The initial conditions are set to the peak Alpine P-T conditions of 4.3 GP and 730 °C, according to Hermann16. The decompression of the model from the peak conditions follows the retrograde P-T path constrained by the peak and retrograde P-T data from Hermann16 and Rubatto and Hermann4, as shown in Fig. 1a. The temperature (unit Kelvin) is assumed constant at the scale of the sample and is updated at each time step using the following regression of the P-T data:

$$T=273.15+\frac{1}{a}{\log }_{10}\left(\frac{P\times {10}^{-9}}{b}\right)$$

where \(a\) = 1.02 × 10−2 and \(b\) = 2.523 × 10−3.

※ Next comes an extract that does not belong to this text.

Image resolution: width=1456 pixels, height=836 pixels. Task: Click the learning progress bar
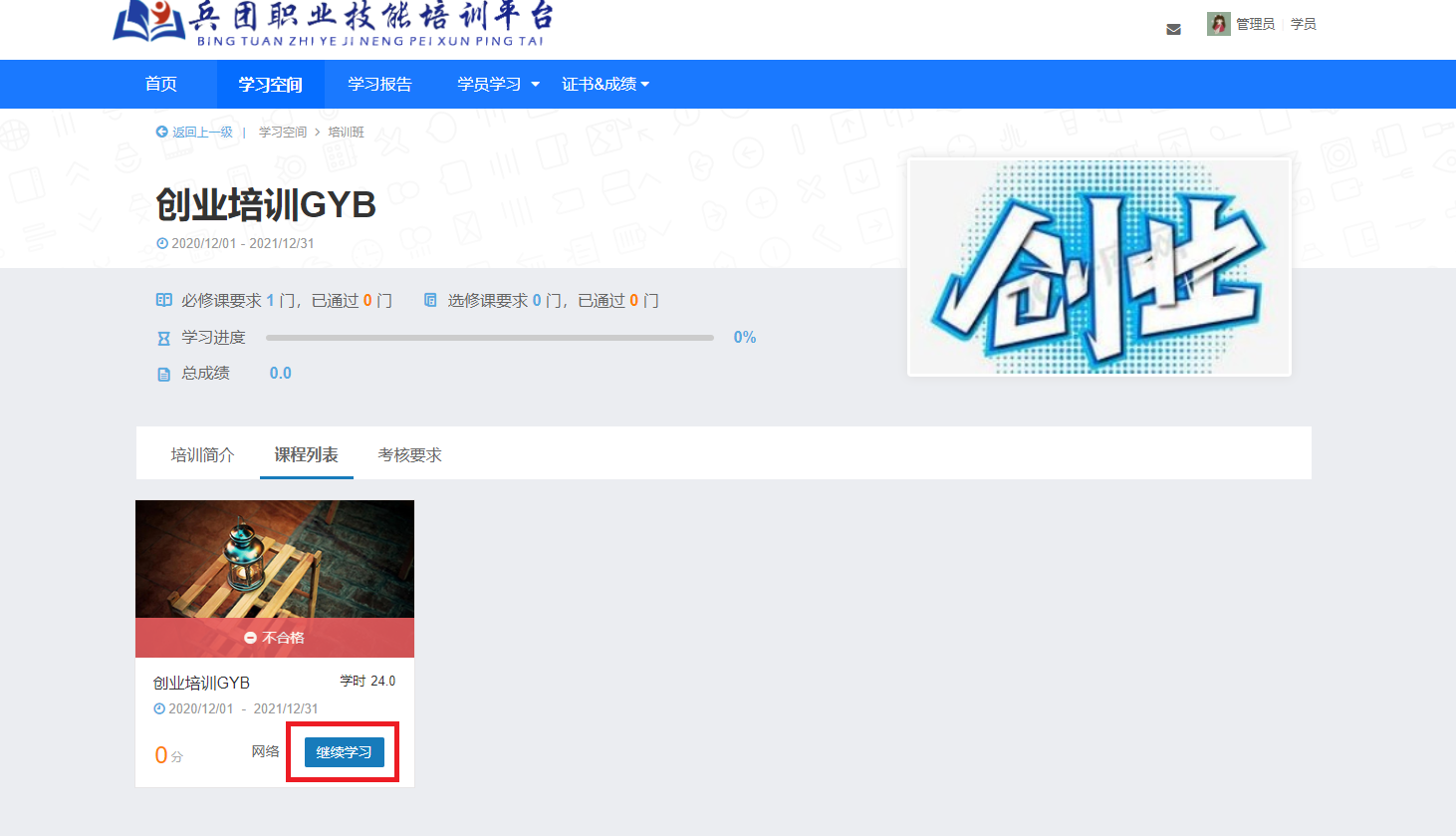[x=489, y=338]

Progressive dilation and associated decompression are applied via kinematic boundary conditions. The velocity component normal to each boundary (\({v}_{i}\)) is updated at each time increment as:

$${v}_{i}={x}_{i}\times {\nabla v}^{{{{{{\rm{BG}}}}}}}$$

where \({x}_{i}\) is the current boundary coordinate and \({\nabla v}^{{{{{{\rm{BG}}}}}}}\) is the applied dilation rate, which is assumed constant with time. For materials involving no phase transition, the decompression rate can be directly related to the dilation rate. However, for materials involving a phase transition, the pressure remains buffered until the phase transition is complete. For this reason, the modeled decompression rates vary with time, although the dilation rate is constant (see Fig. 4a). The provided decompression rates are thus averaged over the decompression paths. We model purely isotopic dilation of the sample, and we ensure that boundary conditions do not induce deviatoric strains. To this end, the following non-zero out-of-plane strain rate is applied:

$$\frac{\partial {v}_{y}}{\partial y}=\frac{1}{2}\left(\frac{\partial {v}_{x}}{\partial x}+\frac{\partial {v}_{z}}{\partial z}\right)$$

All internally modeled deviatoric strains (e.g., shear bands) are thus solely induced by stress concentrations and caused by internal sample heterogeneity. The development of shear bands could be further enhanced if tectonic deviatoric deformation fields were additionally considered (e.g., pure or simple shear). Our models thus provide conservative estimates on the development of shear failure. In order to further verify our 2D models, we have run 1D host-inclusion-matrix decompression models with radial symmetry (Supplementary Fig. 4). We have tested two types of boundary conditions: (1) constant dilation rate and (2) constant decompression rates. Both types of models show that fast decompression rates (>5 GPa/Myr) or fast dilation rates (>5 × 1015 s−1) are needed to reach frictional yielding of garnet, thus confirming the presented 2D results.